━━ INPUT DATA ━━

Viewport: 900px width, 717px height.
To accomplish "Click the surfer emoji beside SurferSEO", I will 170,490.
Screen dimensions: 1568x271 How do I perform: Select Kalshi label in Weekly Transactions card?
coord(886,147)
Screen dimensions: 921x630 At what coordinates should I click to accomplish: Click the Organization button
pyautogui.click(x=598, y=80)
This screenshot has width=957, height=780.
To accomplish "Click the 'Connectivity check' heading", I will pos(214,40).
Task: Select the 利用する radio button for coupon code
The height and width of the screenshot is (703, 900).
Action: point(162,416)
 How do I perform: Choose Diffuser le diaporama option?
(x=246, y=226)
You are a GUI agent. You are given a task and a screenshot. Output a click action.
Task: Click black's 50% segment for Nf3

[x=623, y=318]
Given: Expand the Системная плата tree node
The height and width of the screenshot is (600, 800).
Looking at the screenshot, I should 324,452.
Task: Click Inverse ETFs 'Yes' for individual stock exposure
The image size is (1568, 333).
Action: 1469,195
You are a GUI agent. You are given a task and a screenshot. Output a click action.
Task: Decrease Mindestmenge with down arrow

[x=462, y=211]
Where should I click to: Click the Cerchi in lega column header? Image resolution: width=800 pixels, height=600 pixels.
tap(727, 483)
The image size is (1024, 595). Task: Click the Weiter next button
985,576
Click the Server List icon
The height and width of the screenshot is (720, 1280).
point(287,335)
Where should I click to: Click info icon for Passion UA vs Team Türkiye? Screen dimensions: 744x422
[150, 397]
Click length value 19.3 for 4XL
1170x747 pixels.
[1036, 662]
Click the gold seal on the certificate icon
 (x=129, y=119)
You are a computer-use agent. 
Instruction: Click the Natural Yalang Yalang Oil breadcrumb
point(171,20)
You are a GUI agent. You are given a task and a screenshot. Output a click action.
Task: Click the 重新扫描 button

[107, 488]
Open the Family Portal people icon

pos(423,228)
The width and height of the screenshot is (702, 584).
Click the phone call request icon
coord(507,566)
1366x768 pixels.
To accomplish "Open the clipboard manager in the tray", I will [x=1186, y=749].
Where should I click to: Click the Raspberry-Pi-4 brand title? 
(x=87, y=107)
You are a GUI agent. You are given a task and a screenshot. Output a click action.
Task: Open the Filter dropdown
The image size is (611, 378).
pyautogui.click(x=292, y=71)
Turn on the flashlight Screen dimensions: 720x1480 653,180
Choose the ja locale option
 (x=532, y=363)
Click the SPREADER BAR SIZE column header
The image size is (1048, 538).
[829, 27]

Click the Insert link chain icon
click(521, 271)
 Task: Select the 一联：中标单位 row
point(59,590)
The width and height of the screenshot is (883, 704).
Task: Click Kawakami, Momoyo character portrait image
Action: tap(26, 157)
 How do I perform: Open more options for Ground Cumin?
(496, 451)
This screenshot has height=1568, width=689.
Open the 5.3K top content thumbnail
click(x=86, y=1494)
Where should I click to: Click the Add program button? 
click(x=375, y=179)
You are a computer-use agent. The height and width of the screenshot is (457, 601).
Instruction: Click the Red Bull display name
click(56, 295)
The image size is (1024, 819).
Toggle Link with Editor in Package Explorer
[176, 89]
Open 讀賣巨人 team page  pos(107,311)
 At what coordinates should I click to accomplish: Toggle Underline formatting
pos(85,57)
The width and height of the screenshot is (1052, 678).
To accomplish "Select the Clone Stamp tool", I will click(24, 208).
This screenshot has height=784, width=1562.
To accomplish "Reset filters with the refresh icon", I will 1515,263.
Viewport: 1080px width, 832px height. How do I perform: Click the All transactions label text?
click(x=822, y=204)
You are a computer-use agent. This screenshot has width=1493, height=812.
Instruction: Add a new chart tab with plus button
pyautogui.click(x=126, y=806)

━━━

• _AIM OF THE EXERCISE_:
Could you return exactly the stretch of the data above that starts at the line with "The height and width of the screenshot is (720, 1280)." and ends at the line with "This screenshot has height=1568, width=689.", both lines included?

• _TASK ANSWER_:
The height and width of the screenshot is (720, 1280).
point(287,335)
Where should I click to: Click info icon for Passion UA vs Team Türkiye? Screen dimensions: 744x422
[150, 397]
Click length value 19.3 for 4XL
1170x747 pixels.
[1036, 662]
Click the gold seal on the certificate icon
 (x=129, y=119)
You are a computer-use agent. 
Instruction: Click the Natural Yalang Yalang Oil breadcrumb
point(171,20)
You are a GUI agent. You are given a task and a screenshot. Output a click action.
Task: Click the 重新扫描 button

[107, 488]
Open the Family Portal people icon

pos(423,228)
The width and height of the screenshot is (702, 584).
Click the phone call request icon
coord(507,566)
1366x768 pixels.
To accomplish "Open the clipboard manager in the tray", I will [x=1186, y=749].
Where should I click to: Click the Raspberry-Pi-4 brand title? 
(x=87, y=107)
You are a GUI agent. You are given a task and a screenshot. Output a click action.
Task: Open the Filter dropdown
The image size is (611, 378).
pyautogui.click(x=292, y=71)
Turn on the flashlight Screen dimensions: 720x1480 653,180
Choose the ja locale option
 (x=532, y=363)
Click the SPREADER BAR SIZE column header
The image size is (1048, 538).
[829, 27]

Click the Insert link chain icon
click(521, 271)
 Task: Select the 一联：中标单位 row
point(59,590)
The width and height of the screenshot is (883, 704).
Task: Click Kawakami, Momoyo character portrait image
Action: tap(26, 157)
 How do I perform: Open more options for Ground Cumin?
(496, 451)
This screenshot has height=1568, width=689.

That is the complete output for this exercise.